** ACTION ITEM **
Write out the entries below exactly, but only from the line containing "You are a GUI" through the line containing "This screenshot has height=663, width=1026.", and without the pictures.

** DATASET EXCERPTS **
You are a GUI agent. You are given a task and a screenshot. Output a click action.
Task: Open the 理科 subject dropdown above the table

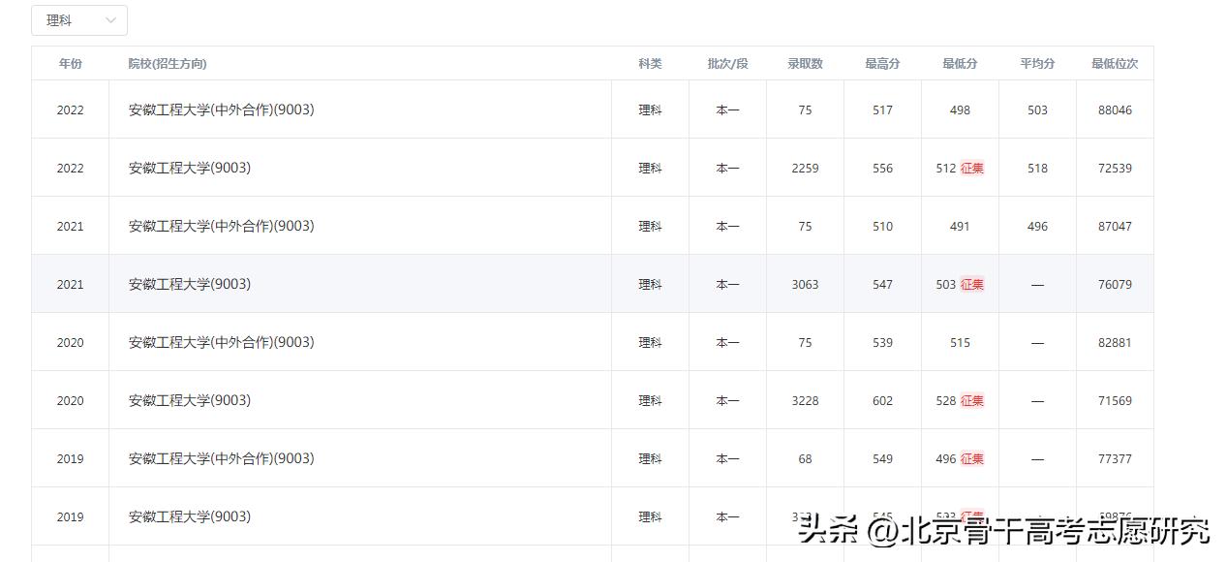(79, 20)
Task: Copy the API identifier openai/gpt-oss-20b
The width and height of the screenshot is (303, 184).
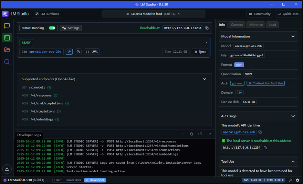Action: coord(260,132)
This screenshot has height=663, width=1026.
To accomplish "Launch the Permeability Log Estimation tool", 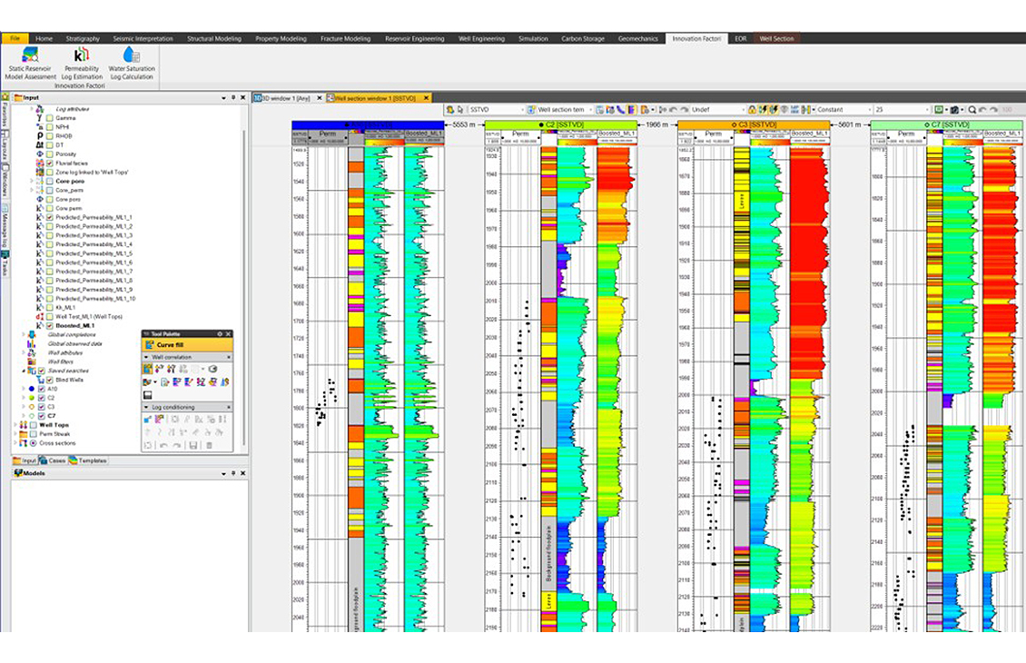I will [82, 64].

...

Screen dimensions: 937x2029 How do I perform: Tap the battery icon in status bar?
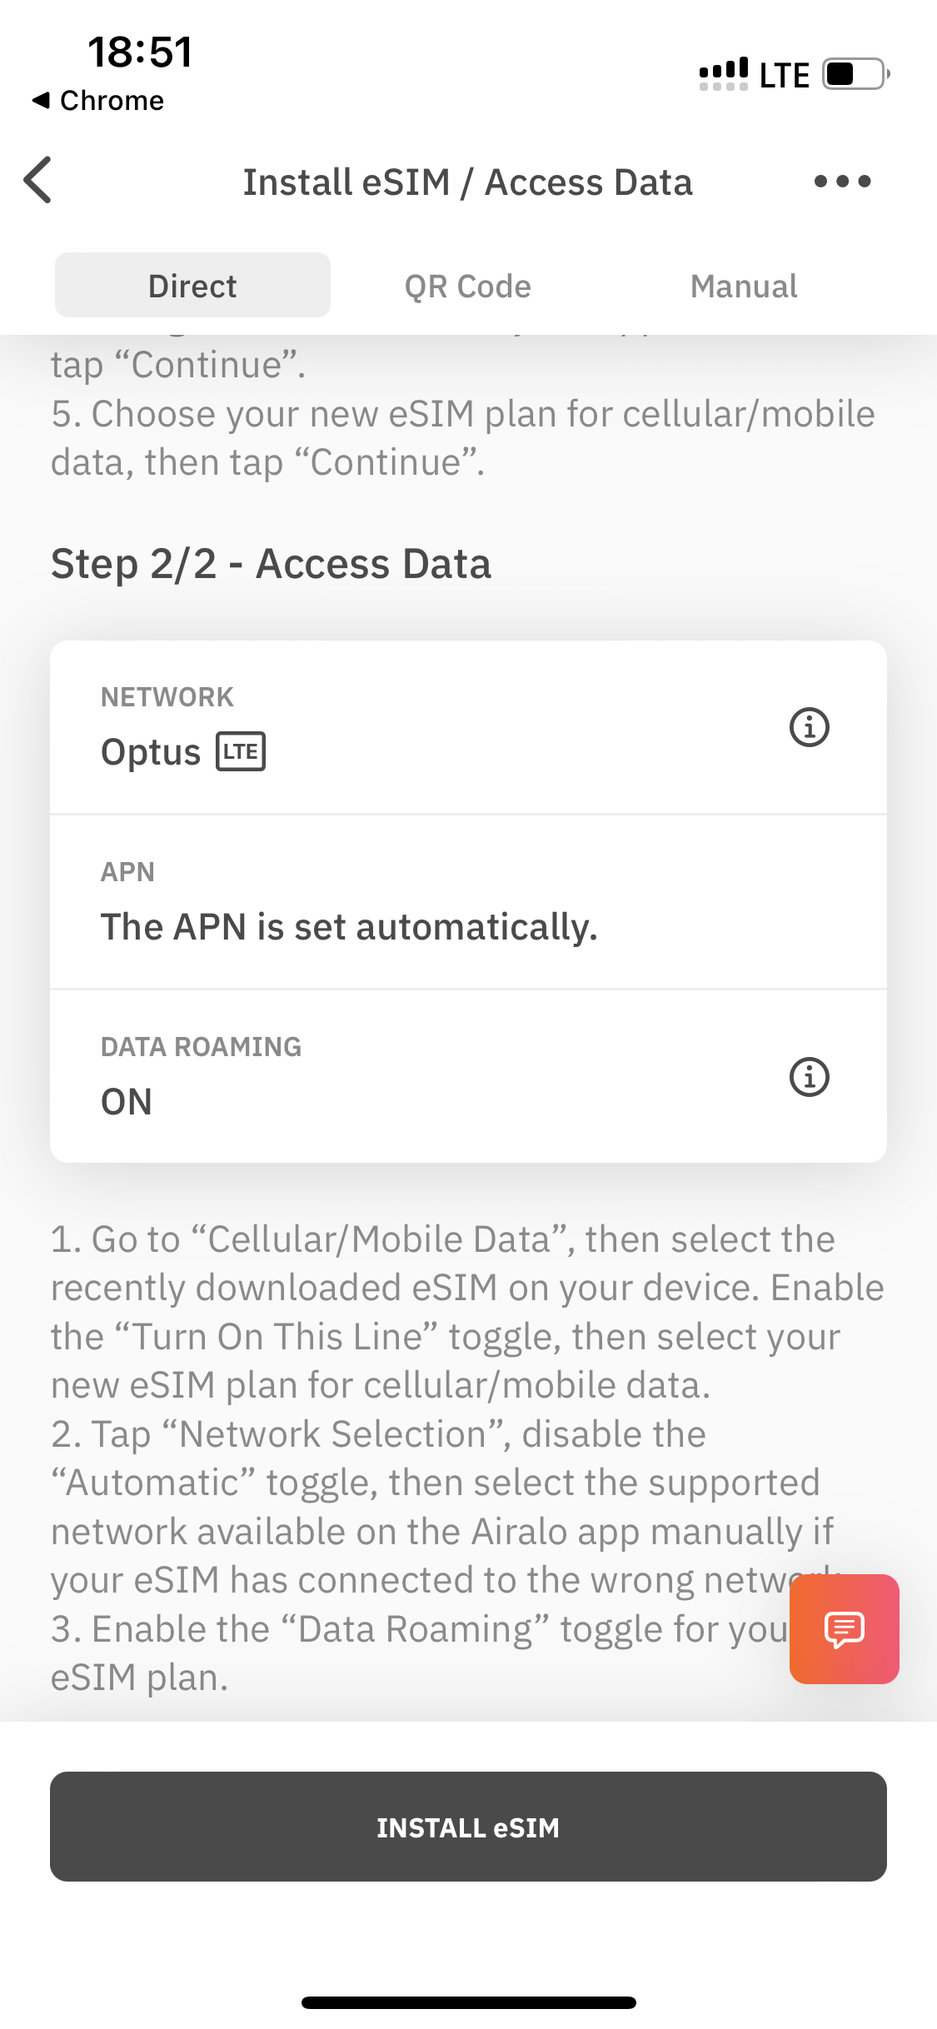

** RESPONSE TO THIS EXERCISE **
You are a GUI agent. You are given a task and a screenshot. Output a click action.
Task: Open the 理科 subject dropdown above the table

(79, 20)
Task: Copy the API identifier openai/gpt-oss-20b
The width and height of the screenshot is (303, 184).
Action: coord(260,132)
This screenshot has height=663, width=1026.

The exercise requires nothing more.